The porch offers excellent protection from predators so I'm all set there. But I need to create a barrier between the pigeons and the doves because they don't always get along. I'm wondering if mosquito netting or fiberglass screening attached to a frame would be strong enough to keep the 2 species separated. (They are all gentle birds but once in awhile they get on each others' nerves and I am afraid for the doves because they're small...)

Please let me know your opinions and thoughts.


----------



## Margarret (May 3, 2007)

A Moonswirl,

You can divide your porch with just a light frame with fiberglass screen stapled to it. I've been using that for a couple of years in my loft and it works well. I made two frames out of 1"x2" 's, stapled the window screen to it, then set them in tracks, top and bottom, made out of moulding. One slides inside the other(think of a sliding glass door) so I can open and close the separate areas. It is easy to clean and if the birds fly over and cling to them, which they almost never do, it is safe for them.

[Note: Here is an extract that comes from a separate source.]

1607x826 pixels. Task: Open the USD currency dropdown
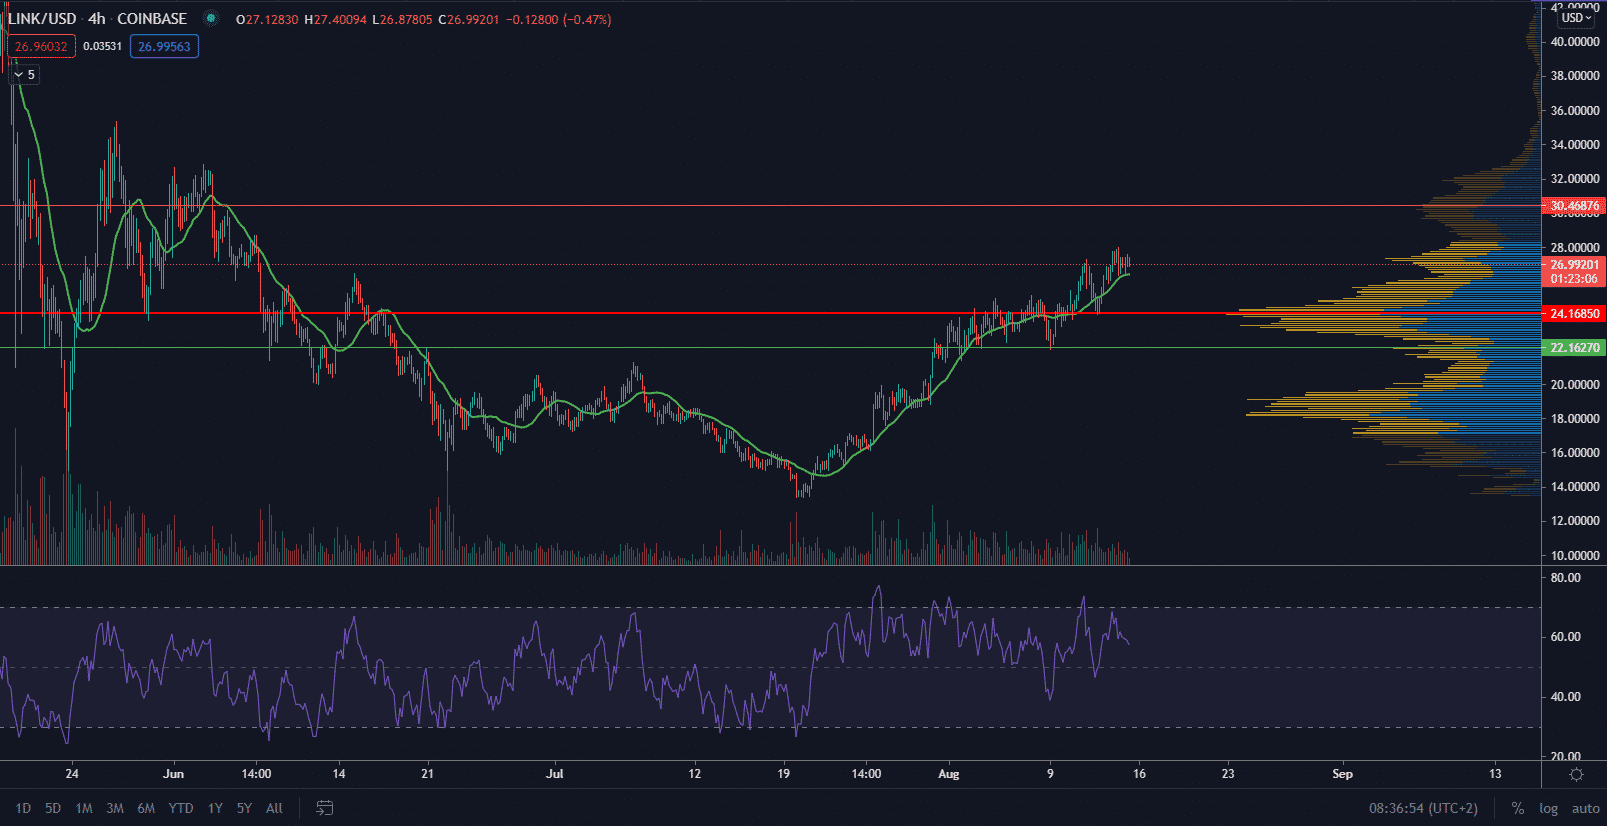(x=1576, y=18)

I love your porch loft. It is a great place for your birds.

Margarret


----------



## amoonswirl (Nov 14, 2006)

Margarret said:


> A Moonswirl,
> 
> You can divide your porch with just a light frame with fiberglass screen stapled to it. I've been using that for a couple of years in my loft and it works well. I made two frames out of 1"x2" 's, stapled the window screen to it, then set them in tracks, top and bottom, made out of moulding. One slides inside the other(think of a sliding glass door) so I can open and close the separate areas. It is easy to clean and if the birds fly over and cling to them, which they almost never do, it is safe for them.
> 
> ...


Margarret,
Thanks for sharing your ideas and experience. Good to know that the screening will work and is safe. Now I have some measuring to do, and a trip to the hardware store


----------